Scotland’s British Medical Association (BMA) has ruled out strike action in hospitals after receiving “insufficient support” from a recent ballot of its members.
The decision was made at the meeting of the BMA’s UK Council in London yesterday (28 November).
The BMA had previously announced intended days of strike action when the opening its ballot – 12 December 2012 and the 8 and 17 January 2013.
Although 72.92% of junior doctors and 52.4% of staff and associate specialists who voted in the ballots said they were “willing” to take strike action, the overall level of support in the ballot was deemed “insufficient to mount “effective action”.
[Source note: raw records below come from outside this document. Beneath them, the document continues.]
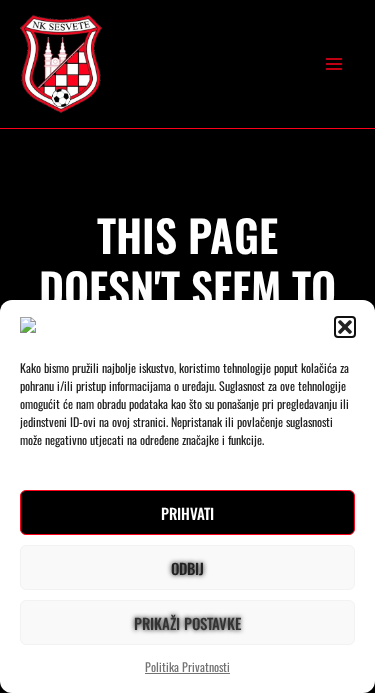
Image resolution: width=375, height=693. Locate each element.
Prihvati (187, 513)
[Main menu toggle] (334, 64)
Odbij (187, 568)
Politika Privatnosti (187, 666)
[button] (345, 327)
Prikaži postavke (187, 623)
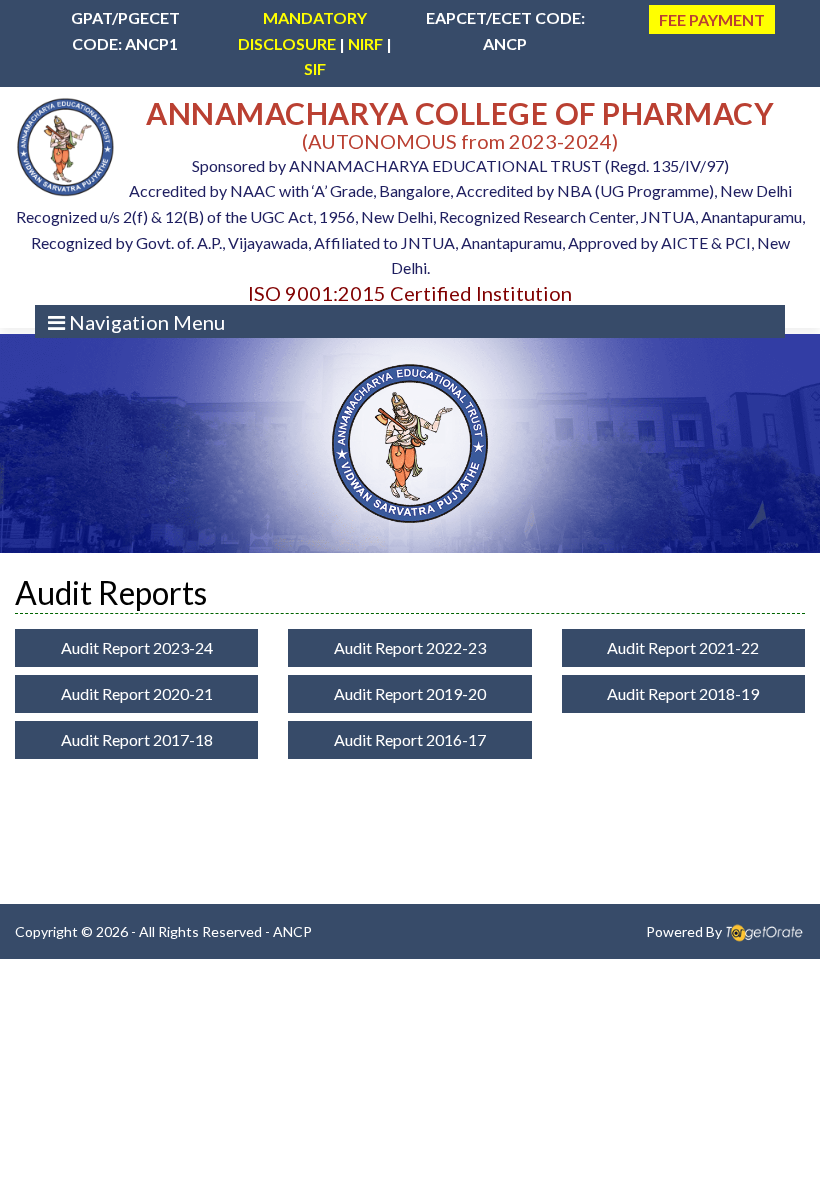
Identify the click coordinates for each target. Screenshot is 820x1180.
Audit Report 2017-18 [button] (137, 739)
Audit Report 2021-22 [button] (683, 647)
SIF (315, 68)
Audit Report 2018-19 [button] (683, 693)
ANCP (292, 931)
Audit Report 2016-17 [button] (410, 739)
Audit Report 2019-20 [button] (410, 693)
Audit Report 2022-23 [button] (410, 647)
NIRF (365, 43)
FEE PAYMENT (712, 19)
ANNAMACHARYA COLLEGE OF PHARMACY (460, 113)
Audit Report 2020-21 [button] (137, 693)
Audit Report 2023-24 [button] (137, 647)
Ballots of consultant and public health doctors also did not provide a legal mandate for the strike action proposed.
However, the organisation said it was “clear” doctors “remain angry” over the proposed changes to the NHS pension scheme in Scotland.
“It is clear from the ballot result that although we don’t have a clear overall mandate for strike action, doctors are angry about the way the Scottish Government has handled plans to change NHS pensions,’ said Dr Brian Keighley, chairman of the BMA in Scotland.
“Although we are not taking industrial action, we will continue to lobby and campaign against the unfairness of these pension changes and we will work with the other NHS unions to press for meaningful negotiations in Scotland.”